Le lecteur est un marécage qui prend l’eau au fur et à mesure de l’histoire.
L’ambiance cotonneuse fait finalement place à la terreur quand les choses s’accélèrent. Lorsque Control consulte des vidéos cryptiques qui en disent juste assez pour glacer le sang du lecteur. Pas grand chose. Des hommes face à une caméra qui ne peuvent faire autre chose que de regarder avec terreur l’objectif…car le reste est impossible à regarder. La capacité de Vandermeer à évoquer l’horreur au lieu de l’invoquer fait mouche de façon encore plus efficace que dans le précédent volet. Pour envahir l’esprit du lecteur, l’américain fait appel à des mots-clés obsédant, des leitmotivs qui n’arrêtent pas de se répéter. Il arrive à effrayer avec des choses pourtant tout à fait banales. C’est leur répétition, leur omniprésence à l’orée de l’enquête qui en font des choses terrifiantes. Comme l’odeur d’un détergent ou une vieille photo contre un mur. Plus intelligent encore, ce procédé renvoie au fameux conditionnement que subissent certains personnages. Vandermeer nous conditionne par la lecture de certaines phrases et mots-clés. Il arrive à faire correspondre son intrigue à la forme de sa terreur.
Derrière cette malice, il dresse le portrait de personnages tout aussi étranges. Un naturaliste obsédé par le terroir, une directrice-adjointe qui révère l’ancienne directrice, un scientifique qui a peur du silence… Cette galerie porte pourtant cette fois des noms, contrairement à l’équipe d’Annihilation. Même Control finira par en porter un. Parce qu’on est en dehors de la Zone X et qu’il reste un peu d’humanité… mais pourra-t-elle tenir longtemps ?Autorité parle de l’emprise, parle d’autorité (d’où son titre). Control est sous l’influence de Central, de sa mère, de la directrice-adjointe, de toutes ces choses qu’il découvre. Qui commande au Rempart Sud ? Central ? La Voix ? La directrice ? Ne serait-ce pas simplement la Zone X, monstre tentaculaire qui attend la gueule pendante dans l’ombre ? Rien n’est forcément clair dans ce marécage trouble qu’est Autorité. Rien. Et pourtant tout est si évident. Une souris morte. Une plante. Un mur de mots. Un phare.
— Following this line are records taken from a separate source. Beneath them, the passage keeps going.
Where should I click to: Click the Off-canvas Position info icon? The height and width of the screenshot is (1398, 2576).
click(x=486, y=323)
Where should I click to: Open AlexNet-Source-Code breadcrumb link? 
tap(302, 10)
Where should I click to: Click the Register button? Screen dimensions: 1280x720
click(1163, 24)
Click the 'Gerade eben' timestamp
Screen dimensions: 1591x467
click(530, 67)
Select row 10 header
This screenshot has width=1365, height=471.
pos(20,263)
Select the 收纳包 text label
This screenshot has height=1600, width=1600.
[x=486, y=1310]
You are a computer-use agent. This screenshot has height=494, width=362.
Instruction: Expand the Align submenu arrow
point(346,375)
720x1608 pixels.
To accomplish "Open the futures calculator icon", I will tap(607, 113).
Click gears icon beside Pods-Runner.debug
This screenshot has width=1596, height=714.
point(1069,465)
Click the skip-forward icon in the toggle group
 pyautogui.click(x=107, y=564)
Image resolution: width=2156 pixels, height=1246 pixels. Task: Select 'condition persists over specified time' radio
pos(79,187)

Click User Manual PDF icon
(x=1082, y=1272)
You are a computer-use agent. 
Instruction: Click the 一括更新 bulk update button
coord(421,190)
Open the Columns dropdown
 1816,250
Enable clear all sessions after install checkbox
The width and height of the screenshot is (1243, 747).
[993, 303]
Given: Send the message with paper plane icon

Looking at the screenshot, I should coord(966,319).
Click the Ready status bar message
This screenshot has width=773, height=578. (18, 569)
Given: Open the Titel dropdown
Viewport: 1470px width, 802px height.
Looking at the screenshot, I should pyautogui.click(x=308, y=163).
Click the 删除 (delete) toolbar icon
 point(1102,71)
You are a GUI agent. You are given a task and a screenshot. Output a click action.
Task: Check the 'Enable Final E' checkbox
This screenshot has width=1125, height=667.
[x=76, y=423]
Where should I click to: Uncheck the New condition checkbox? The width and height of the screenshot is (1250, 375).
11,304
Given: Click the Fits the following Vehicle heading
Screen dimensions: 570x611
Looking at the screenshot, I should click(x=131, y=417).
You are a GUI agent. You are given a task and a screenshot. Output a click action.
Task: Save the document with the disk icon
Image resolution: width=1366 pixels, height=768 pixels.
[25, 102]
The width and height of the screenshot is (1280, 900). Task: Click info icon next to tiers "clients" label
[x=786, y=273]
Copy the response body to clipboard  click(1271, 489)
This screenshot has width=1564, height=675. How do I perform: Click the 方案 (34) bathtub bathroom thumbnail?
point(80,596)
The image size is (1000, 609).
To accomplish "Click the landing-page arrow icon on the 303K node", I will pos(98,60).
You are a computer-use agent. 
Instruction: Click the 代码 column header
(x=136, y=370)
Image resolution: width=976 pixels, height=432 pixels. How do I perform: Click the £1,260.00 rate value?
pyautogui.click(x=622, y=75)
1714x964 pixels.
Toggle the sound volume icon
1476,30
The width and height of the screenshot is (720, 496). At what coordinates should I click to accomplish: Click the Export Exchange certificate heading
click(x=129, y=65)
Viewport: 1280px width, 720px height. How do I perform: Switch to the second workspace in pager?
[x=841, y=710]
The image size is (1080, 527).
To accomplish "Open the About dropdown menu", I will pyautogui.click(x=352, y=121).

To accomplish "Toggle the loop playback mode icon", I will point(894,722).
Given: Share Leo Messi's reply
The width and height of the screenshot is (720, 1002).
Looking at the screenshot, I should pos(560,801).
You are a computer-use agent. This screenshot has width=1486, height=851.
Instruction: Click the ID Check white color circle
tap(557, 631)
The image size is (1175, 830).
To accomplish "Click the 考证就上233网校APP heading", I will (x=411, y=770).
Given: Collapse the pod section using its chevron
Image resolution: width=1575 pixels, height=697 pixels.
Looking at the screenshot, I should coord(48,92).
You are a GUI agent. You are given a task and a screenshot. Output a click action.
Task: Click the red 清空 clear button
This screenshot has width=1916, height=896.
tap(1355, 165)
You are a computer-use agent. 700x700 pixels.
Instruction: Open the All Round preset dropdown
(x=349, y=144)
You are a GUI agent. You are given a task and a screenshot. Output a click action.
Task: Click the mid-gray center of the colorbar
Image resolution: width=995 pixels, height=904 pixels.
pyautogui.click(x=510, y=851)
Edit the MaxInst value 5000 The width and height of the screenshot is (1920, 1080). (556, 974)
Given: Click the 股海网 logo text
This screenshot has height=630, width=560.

Jeff Vandermeer, on le sait depuis La Cité des Saints et de Fous, aiment faire naître l’horreur du naturel, du terroir. Pas de champignons tueurs ici ou de Suricates modifiés génétiquement, mais l’impression que la Zone X est une menace écologique. Un retour forcé à une Nature incompréhensible et donc hostile. Une Nature que l’on a trop violé ou trop contaminé avec des espèces invasives (la scène avec les lapins blancs). Une horreur venue de la terre elle-même. Impossible à arrêter. Une horreur écologique rampante. Envahissante.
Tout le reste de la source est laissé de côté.